**Prompt:** Read through the entries below and return each line with the word "agent".

Pixel coordinate grounding data:
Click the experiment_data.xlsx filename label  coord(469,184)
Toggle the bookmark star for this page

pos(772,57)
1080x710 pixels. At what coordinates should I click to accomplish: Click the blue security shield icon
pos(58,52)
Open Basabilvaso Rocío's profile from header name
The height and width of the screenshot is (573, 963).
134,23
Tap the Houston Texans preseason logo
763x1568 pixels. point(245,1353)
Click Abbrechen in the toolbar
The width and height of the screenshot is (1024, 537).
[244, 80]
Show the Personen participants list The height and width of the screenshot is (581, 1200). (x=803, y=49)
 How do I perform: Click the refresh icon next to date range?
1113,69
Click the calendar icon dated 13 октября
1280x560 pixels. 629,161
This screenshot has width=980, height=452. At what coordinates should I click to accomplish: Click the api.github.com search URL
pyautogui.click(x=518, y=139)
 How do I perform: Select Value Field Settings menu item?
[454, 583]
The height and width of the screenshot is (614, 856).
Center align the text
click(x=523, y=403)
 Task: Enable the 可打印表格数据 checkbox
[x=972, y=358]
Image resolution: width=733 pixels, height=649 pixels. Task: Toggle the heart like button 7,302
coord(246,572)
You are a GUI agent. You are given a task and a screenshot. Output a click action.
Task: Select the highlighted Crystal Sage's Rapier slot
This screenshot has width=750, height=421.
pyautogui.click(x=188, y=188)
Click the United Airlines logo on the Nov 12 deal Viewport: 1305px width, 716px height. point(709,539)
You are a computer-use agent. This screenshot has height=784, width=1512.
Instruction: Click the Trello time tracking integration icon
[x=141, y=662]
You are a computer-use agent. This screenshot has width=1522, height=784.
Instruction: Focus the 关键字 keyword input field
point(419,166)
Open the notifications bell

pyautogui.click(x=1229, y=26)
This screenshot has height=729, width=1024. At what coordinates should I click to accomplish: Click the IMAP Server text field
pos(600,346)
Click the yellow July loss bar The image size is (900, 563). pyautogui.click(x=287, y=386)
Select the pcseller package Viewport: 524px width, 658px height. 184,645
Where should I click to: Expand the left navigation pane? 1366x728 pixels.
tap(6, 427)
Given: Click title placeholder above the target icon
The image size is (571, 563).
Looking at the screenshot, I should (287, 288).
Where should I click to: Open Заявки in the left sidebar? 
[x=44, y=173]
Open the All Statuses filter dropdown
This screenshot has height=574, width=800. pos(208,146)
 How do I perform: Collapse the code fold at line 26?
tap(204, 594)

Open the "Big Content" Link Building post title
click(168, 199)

**Task result:**
You are a GUI agent. You are given a task and a screenshot. Output a click action.
You are a computer-use agent. This screenshot has height=784, width=1512.
You are a computer-use agent. This screenshot has width=1522, height=784.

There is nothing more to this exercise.